В проведении просоветской пропаганды по Би-Би-Си Гаю помогал английский журналист, уроженец Австрии, Питер Смоллетг, тоже агент НКВД. Смоллетт познакомился с Филби в Австрии в 1934 году и время от времени общался с членами кембриджской группы. В 1940 году ему удалось устроиться на работу в министерство информации. Когда же в июне 1941 года его приятель Брендан Брэкен занял пост министра в коалиционном правительстве Черчилля, Смоллетг получил должность начальника Русского отдела. Почти на всем протяжении войны Смоллетт отстаивал интересы Советского Союза во всех областях, будь то экономика, культура, политика или военное дело. Он организовывал стационарные и передвижные советские выставки по всей Англии. Естественно, работа в Би-Би-Си занимала у него значительное время, благодаря Бёрджессу, его главному союзнику в этом учреждении. Их обоих «контролировал» «Генри».
В то время Гай сделал еще один ловкий ход, пожалуй, самый яркий. Он организовал интервью с одним из своих коллег-журналистов Эрнстом Генри («нелегалом» НКВД), который уверенно заявил, что не сомневается в победе Советской Армии, хотя та и отступала тогда по всей линии фронта. С из ряда вон выходящей бравадой он даже осмелился рассыпаться в похвалах советской разведке, которую определил как «самую лучшую в мире».

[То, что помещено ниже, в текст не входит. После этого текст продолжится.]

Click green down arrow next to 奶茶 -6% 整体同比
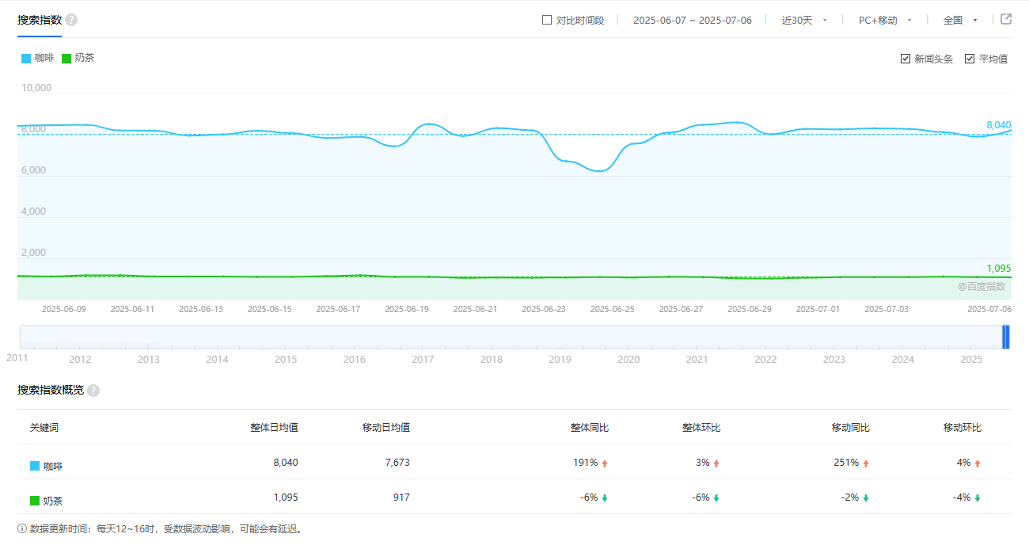The width and height of the screenshot is (1029, 549). coord(605,498)
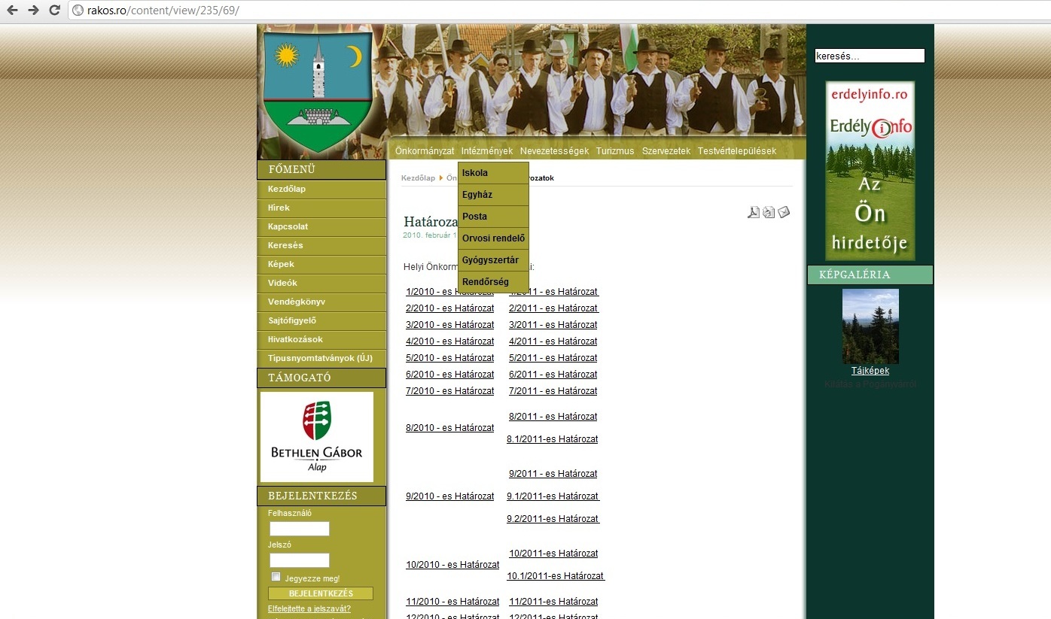Viewport: 1051px width, 619px height.
Task: Open the Intézmények dropdown menu
Action: coord(487,150)

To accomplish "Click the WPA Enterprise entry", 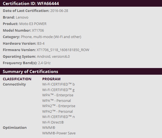I will point(58,95).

В 1943 году Бёрджесс вновь продемонстрировал свой талант. Сталин решил распустить Коминтерн. Нужно было придать СССР новый облик, представить советский строй как самый гуманный, отнюдь не агрессивный, более соответствующий взглядам союзников. Советскому Союзу в то время во что бы то ни стало необходимо было, чтобы Черчилль открыл второй фронт. Роспуск Коминтерна — символа мировой революции, пугающего Запад, — должен был показать миру, что наступила новая эра в отношениях между СССР и другими государствами. В своих передачах Бёрджесс изо всех сил старался довести эту идею до сознания радиослушателей.